In fact, Hollinrake believes prices would stay the same as retailers would stop paying business rates despite the 3 percent VAT hike.
Mr Hollinrake said, “Consumers all pay taxes, that’s the reality. In a competitive marketplace, prices are lowered by competition on capital costs and operating costs. It’s built into what a company can do to stay afloat. Online sales tax would ultimately still be paid by the consumer – there is no difference. You are just exchanging one tax for another. “
Hollinrake points out that when Amazon introduced a 2 percent digital sales tax last August, it simply passed the cost on to small businesses selling through its platform.

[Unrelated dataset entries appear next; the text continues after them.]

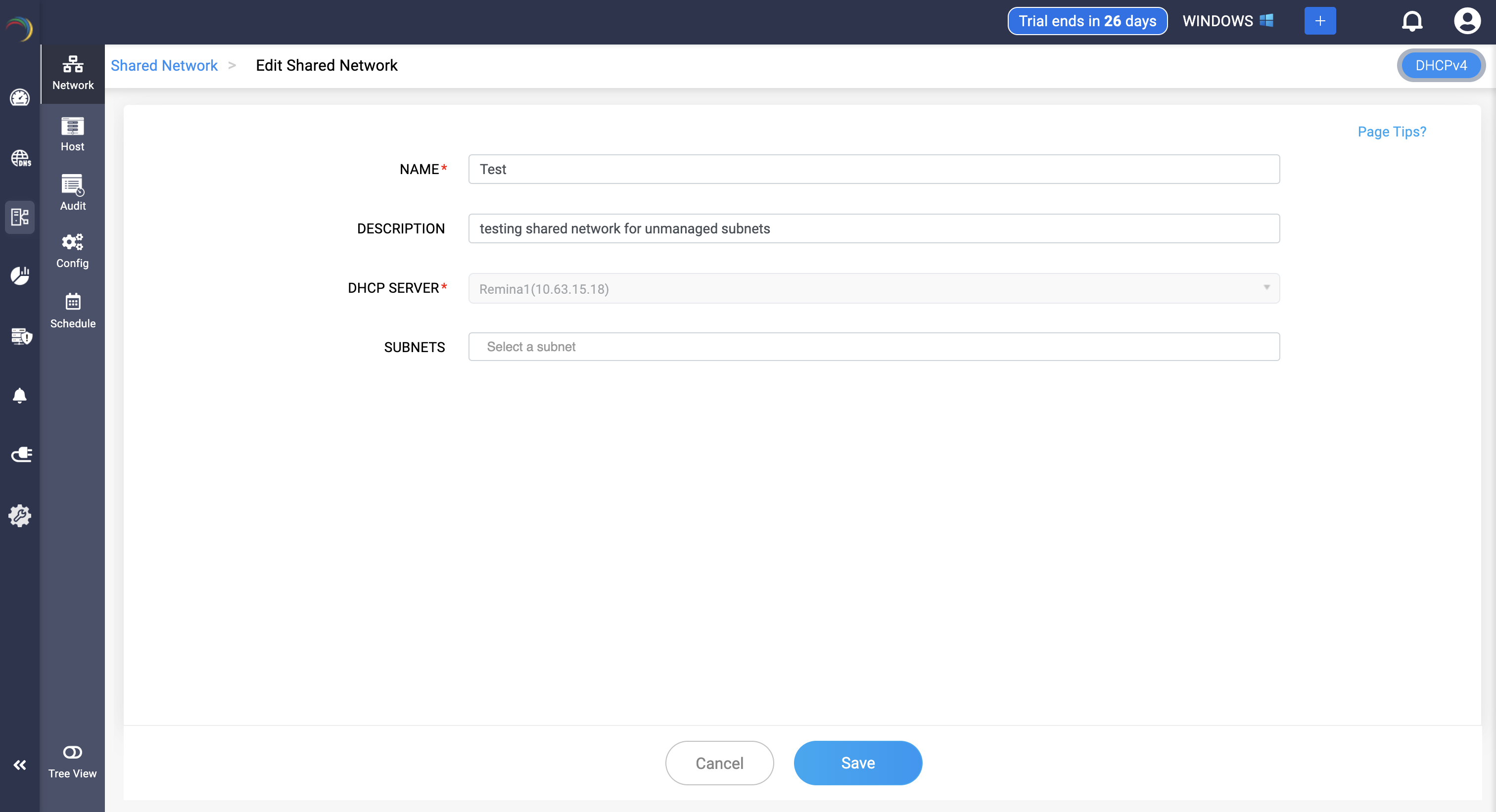Open the DNS globe icon in sidebar
The width and height of the screenshot is (1496, 812).
click(x=20, y=158)
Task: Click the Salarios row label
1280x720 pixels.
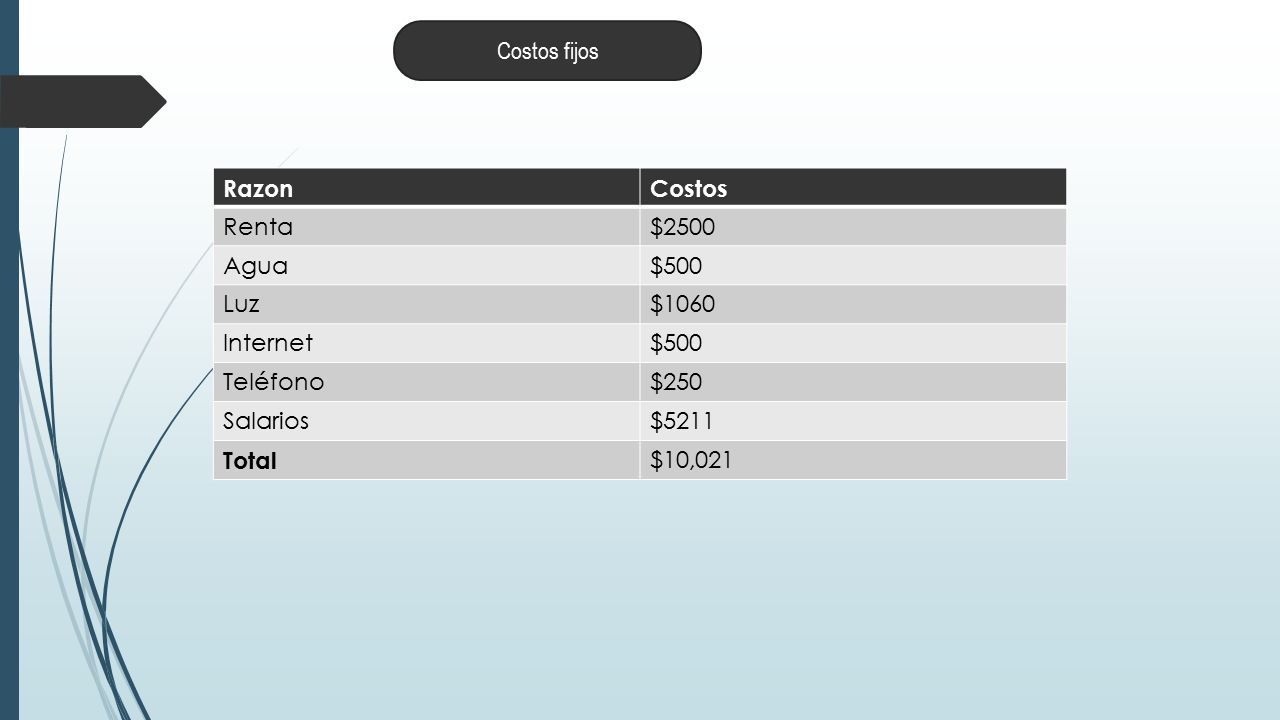Action: [x=426, y=421]
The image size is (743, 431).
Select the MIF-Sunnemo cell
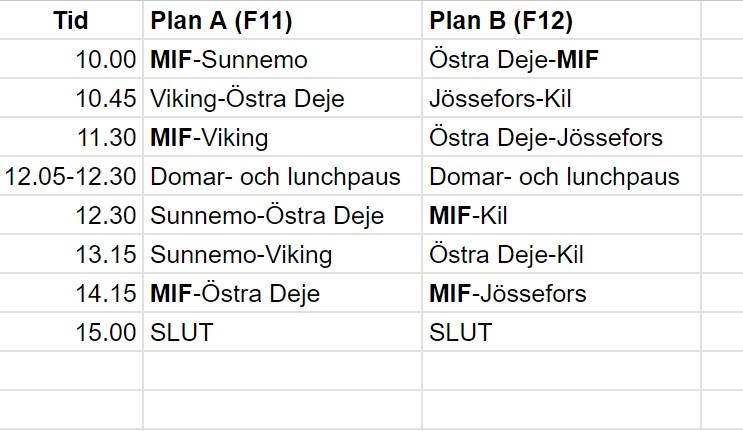click(231, 60)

Politically, a 3 percent increase in VAT may be a difficult argument, as the government has expressly not promised an increase in VAT rates in its manifesto.
Mr Hollinrake isn’t the only high profile person calling for corporate rate reform.
Last month, Theo Paphitis, television star of Dragon’s Den and owner of Ryman stationery, said he prayed that Rishi Sunak would hear about corporate rate reform, which he called “the most unfair tax in the fifth century.”